10 Make a Text Corpus

10.1 Where is this data?

Inspired by the posts by https://www.brodrigues.co/blog/2019-01-13-newspapers_mets_alto/ I’ve written some code to extract the full text of articles from our newspapers, and then do some basic text mining and topic modelling. I’ve taken the basic principle of the the tutorial above and tailored it heavily to the British Library’s METS/ALTO.

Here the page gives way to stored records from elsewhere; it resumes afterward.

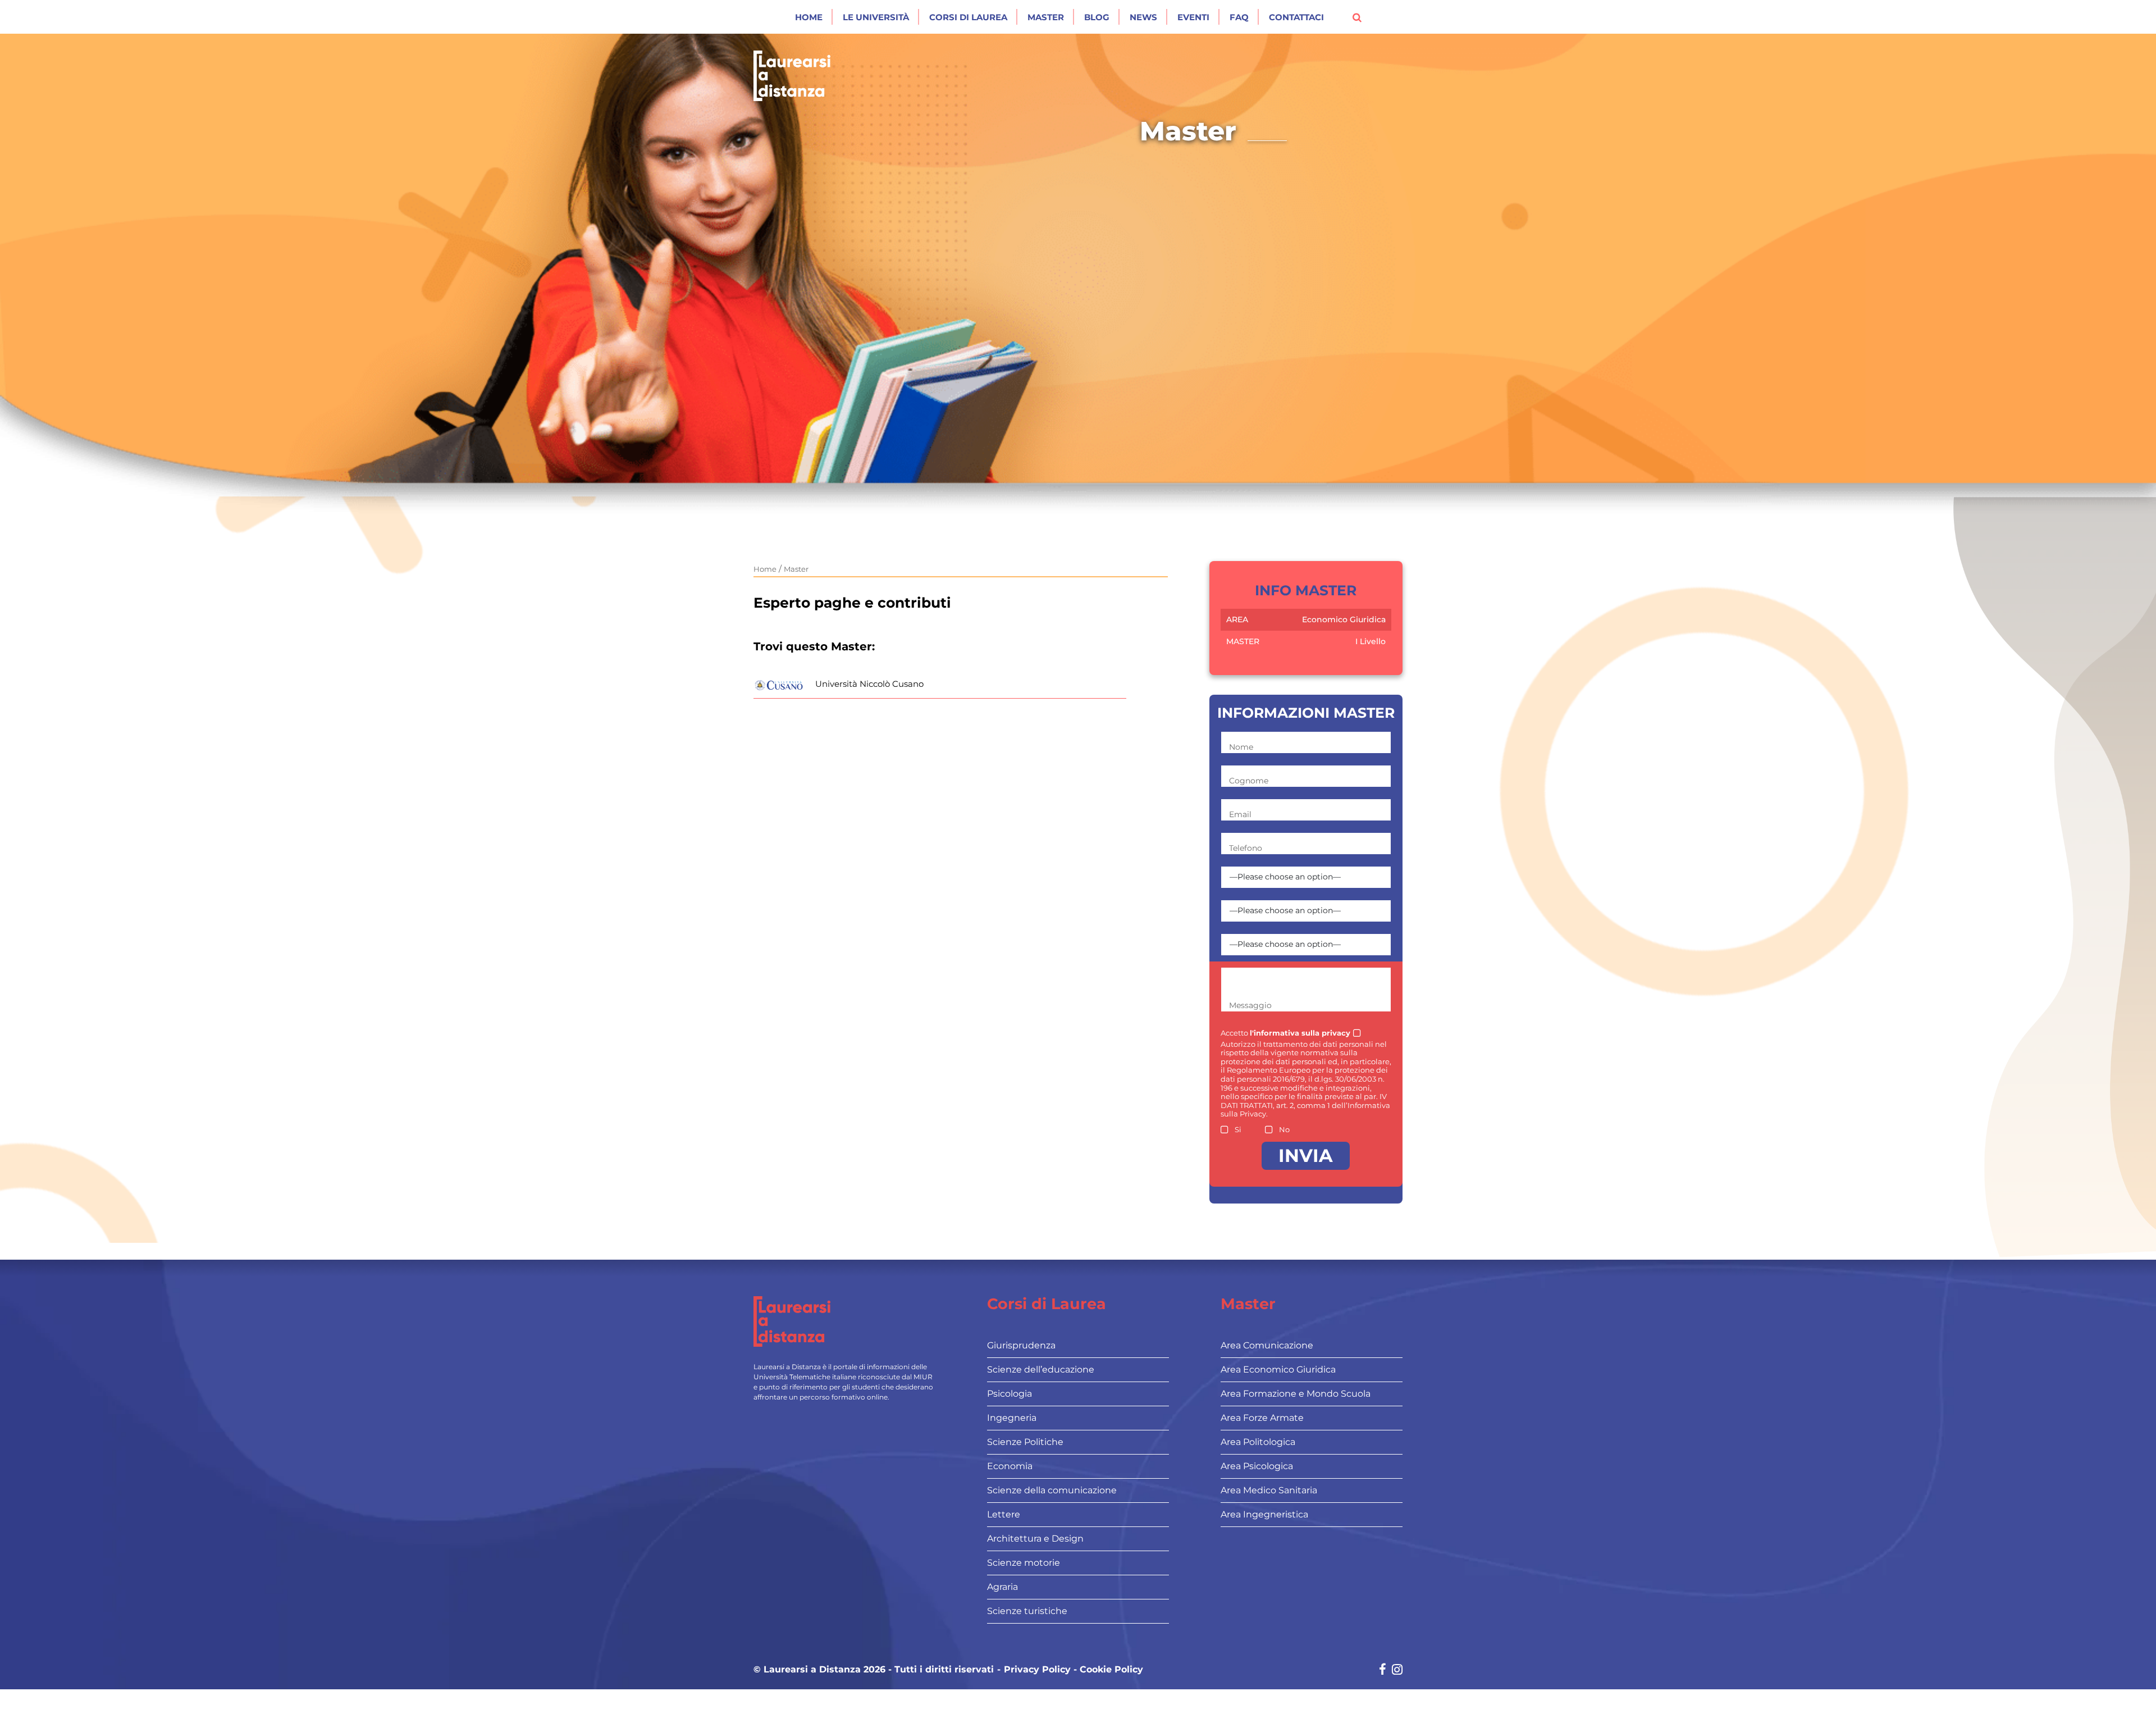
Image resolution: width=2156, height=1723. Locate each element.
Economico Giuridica (1344, 619)
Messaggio (1250, 1005)
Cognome (1248, 781)
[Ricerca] (1357, 17)
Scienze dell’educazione (1040, 1369)
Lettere (1003, 1514)
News (1143, 17)
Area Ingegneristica (1264, 1514)
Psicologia (1009, 1393)
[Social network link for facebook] (1382, 1670)
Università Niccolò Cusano (869, 683)
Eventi (1193, 17)
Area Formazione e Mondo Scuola (1296, 1393)
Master (1045, 17)
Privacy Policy (1037, 1669)
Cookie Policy (1111, 1669)
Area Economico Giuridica (1278, 1369)
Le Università (876, 17)
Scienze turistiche (1027, 1611)
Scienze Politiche (1025, 1442)
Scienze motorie (1023, 1562)
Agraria (1002, 1586)
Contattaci (1296, 17)
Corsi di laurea (968, 17)
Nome (1241, 747)
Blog (1096, 17)
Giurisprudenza (1021, 1345)
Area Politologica (1258, 1442)
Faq (1239, 17)
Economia (1010, 1466)
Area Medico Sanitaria (1269, 1490)
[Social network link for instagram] (1397, 1670)
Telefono (1245, 848)
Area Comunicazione (1267, 1345)
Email (1240, 814)
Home (809, 17)
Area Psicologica (1257, 1466)
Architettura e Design (1035, 1538)
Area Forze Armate (1262, 1417)
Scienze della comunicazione (1052, 1490)
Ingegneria (1011, 1417)
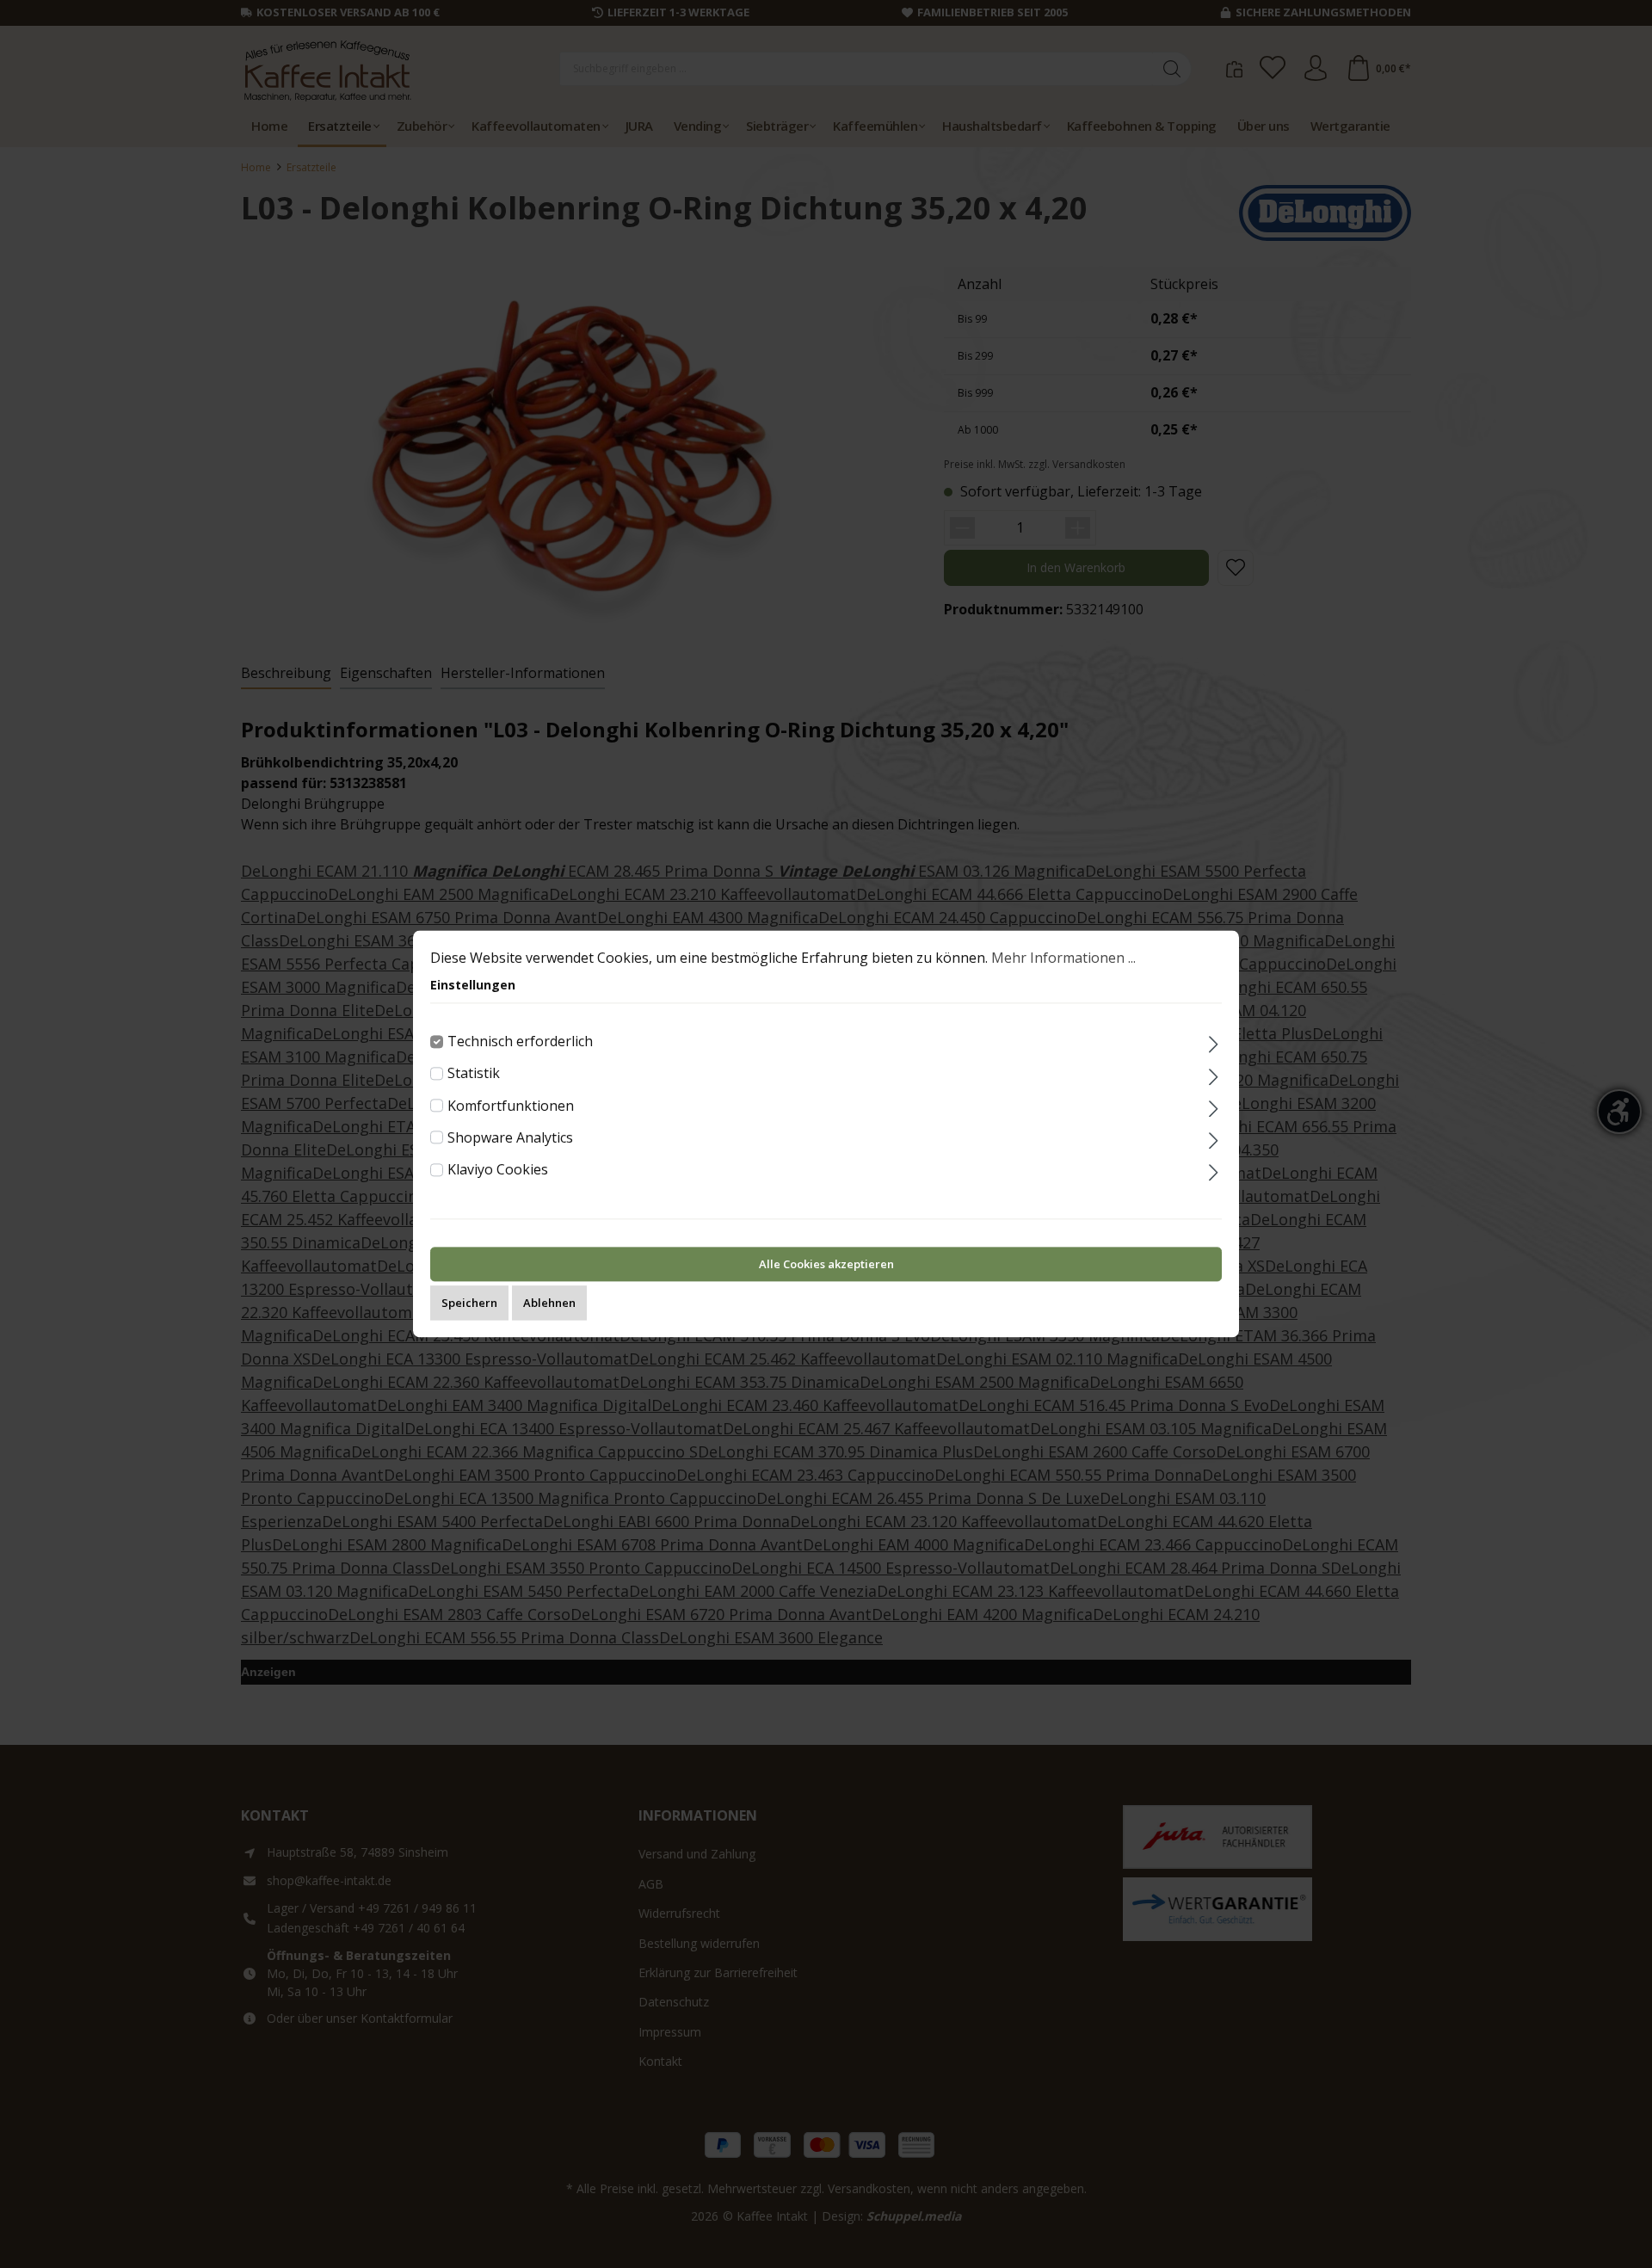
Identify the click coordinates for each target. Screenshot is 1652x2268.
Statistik (473, 1073)
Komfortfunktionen (510, 1105)
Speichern (469, 1303)
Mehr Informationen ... (1063, 957)
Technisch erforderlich (520, 1041)
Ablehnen (549, 1303)
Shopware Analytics (510, 1137)
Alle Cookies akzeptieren (826, 1265)
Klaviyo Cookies (497, 1169)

In the British Library, the METS file contains information on textblocks. Each textblock has a code, which can be found in one of the ALTO files - of which there are one per page. The ALTO files list each individual word in each textblock. The METS file also contains information on which textblocks make up each article, which means that the newspaper can be recreated, article by article. The output will be a csv for each issue - these can be combined into a single dataframe afterwards, but it’s nice to have the .csv files themselves first of all.

10.2 Folder structure

Download and extract the newspapers you’re interested in, and put them in the same folder as the project you’re working on in R.

The folder structure of the newspapers is [nlp]->year->issue month and day-> xml files. The nlp is a unique code given to each digitised newspaper. This makes it easy to find an individual issue of a newspaper.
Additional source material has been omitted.